Re: fragid navigation and pct-encoded from Boris Zbarsky on 2009-02-18 (public-html@w3.org from February 2009)

From: Boris Zbarsky <bzbarsky@MIT.EDU>
Date: Wed, 18 Feb 2009 11:09:33 -0500
To: Ian Hickson <ian@hixie.ch>
CC: HTML WG <public-html@w3.org>
Message-ID: <499C32BD.8090304@mit.edu>
Ian Hickson wrote:
> It's not clear to me why anything would get canonicalized in the fragment 
> identifier. IE doesn't canonicalize anything, and none of the specs seem 
> to expect the fragment identifier to be canonicalized.

RFC 2396 (URI) says:

   fragment      = *uric
   uric          = reserved | unreserved | escaped
   reserved    = ";" | "/" | "?" | ":" | "@" | "&" | "=" | "+" |
                 "$" | ","
   unreserved  = alphanum | mark
   mark        = "-" | "_" | "." | "!" | "~" | "*" | "'" | "(" | ")"
   escaped     = "%" hex hex

alphanum has the usual [A-Za-z0-9] expansion.

Per RFC 2396, ASCII space is not allowed unescaped inside a fragment 
identifier.  No non-ASCII byte is allowed in a fragment identifier.

RFC 3987 (IRI) says:

   ifragment      = *( ipchar / "/" / "?" )
   ipchar         = iunreserved / pct-encoded / sub-delims / ":" / "@"
   sub-delims     = "!" / "$" / "&" / "'" / "(" / ")"
                        / "*" / "+" / "," / ";" / "="
   iunreserved    = ALPHA / DIGIT / "-" / "." / "_" / "~" / ucschar

ucschar is defined as various Unicode character ranges (but not all of 
Unicode; for example iprivate is not allowed here).  ALPHA and DIGIT are 
actually not defined in the grammar, but the only sane assumption for 
them is [A-Za-z] and [0-9] respectively.

Again, ASCII space is not allowed unescaped inside a fragment 
identifier.  When converting to a URI (e.g. for placement into an HTTP 
request), ucschar must be encoded as UTF-8 and %-escaped.  So any IRI 
that round-trips via such a medium will have its fragment identifier 
converted to URI-compatible form.

Gecko's URI objects automatically put the string they're given into at 
least the IRI form, so spaces are always %-escaped.

> Given:
> 
>    <a href="#a a">...</a>
> 
> ...my brief testing suggests that IE would look for:
> 
>    name="a a"
> 
> ...while Safari would look for:
> 
>    name="a%20a"
> 
> It appears Gecko would look for either.

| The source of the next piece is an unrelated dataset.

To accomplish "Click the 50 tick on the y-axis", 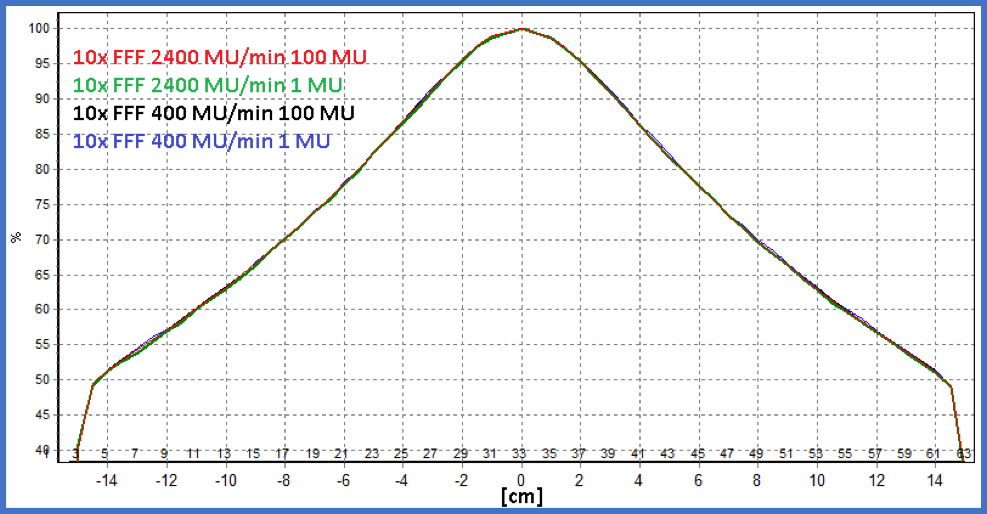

As far as I can tell, correct, including situations like foo.html 
containing <a href="bar.html#a a">....  It's not clear to me whether 
IE's behavior is compatible with the abovementioned RFCs, but it might 
be if it never actually constructs a URI or anything like that.

Also note that if the valid URI file:///tmp/test.html#a%20a is pasted 
into the URL bar in IE it will not fine the name="a a" anchor, while if 
the invalid URI "file:///tmp/test.html#a a" is it will.

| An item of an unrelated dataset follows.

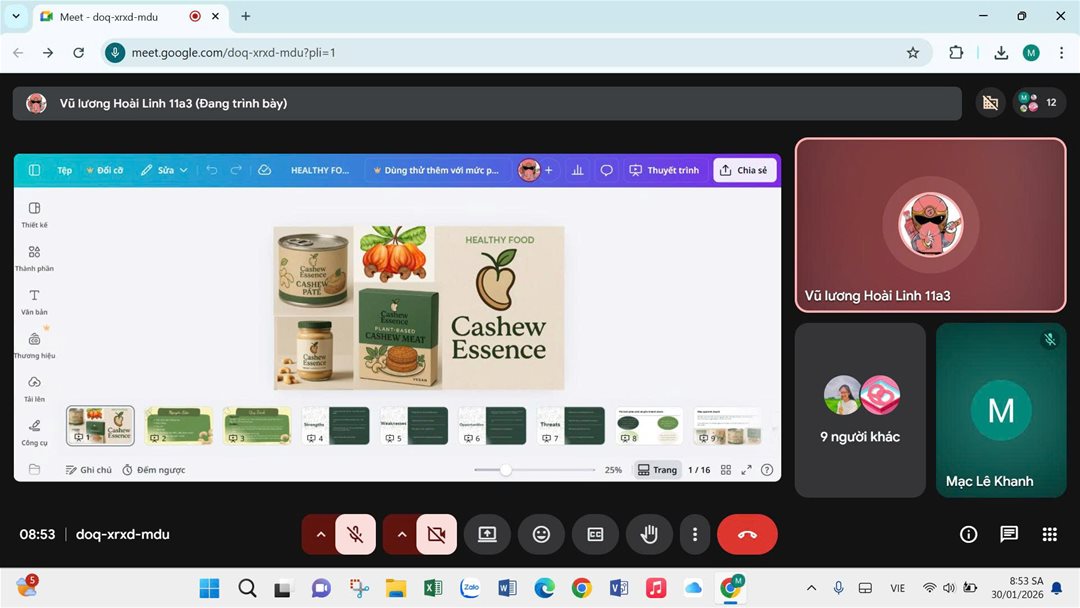Open the chat messages icon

IE will also treat an IRI and its equivalent URI differently in terms of 
matching target anchors, last I checked.  That is, since it does exact 
matching on the fragid it will either match the URI (%-escaped) version 
or the IRI (direct ucschar) version but not both.

> Given:
> 
>    <a href="#a%20a">...</a>
> 
> ...my brief testing suggests that IE and Safari would look for:
> 
>    name="a%20a"
> 
> ...while Gecko would again look for either that or:
> 
>    name="a a"

Yes, I believe that is correct.

>> It seems like it would lead to odd effects when getElementsByName is 
>> used, but maybe that's ok.
> 
> That section doesn't seem to suggest actually changing the actual 
> attribute, unless I'm misreading it.

It seems to to me (and seems to be author-directed, not ua-directed, now 
that I read it again).

> "Let /decoded fragid/ be the result of expanding any sequences of 
> percent-encoded octets in fragid that are valid UTF-8 sequences into 
> Unicode characters as defined by UTF-8. If any percent-encoded octets in 
> that string are not valid UTF-8 sequences, then skip this step and the 
> next one."
> 
> (The next step is the one that looks for ids that equal /decoded fragid/.)

OK.  I just looked through the CVS history of our "fall back to URI 
origin charset" codepath, and don't actually see an obvious reason it 
was done that way other than the general "better to match too much here 
than too little" philosophy...  So always using UTF-8 is probably fine.

-Boris
Received on Wednesday, 18 February 2009 16:10:22 UTC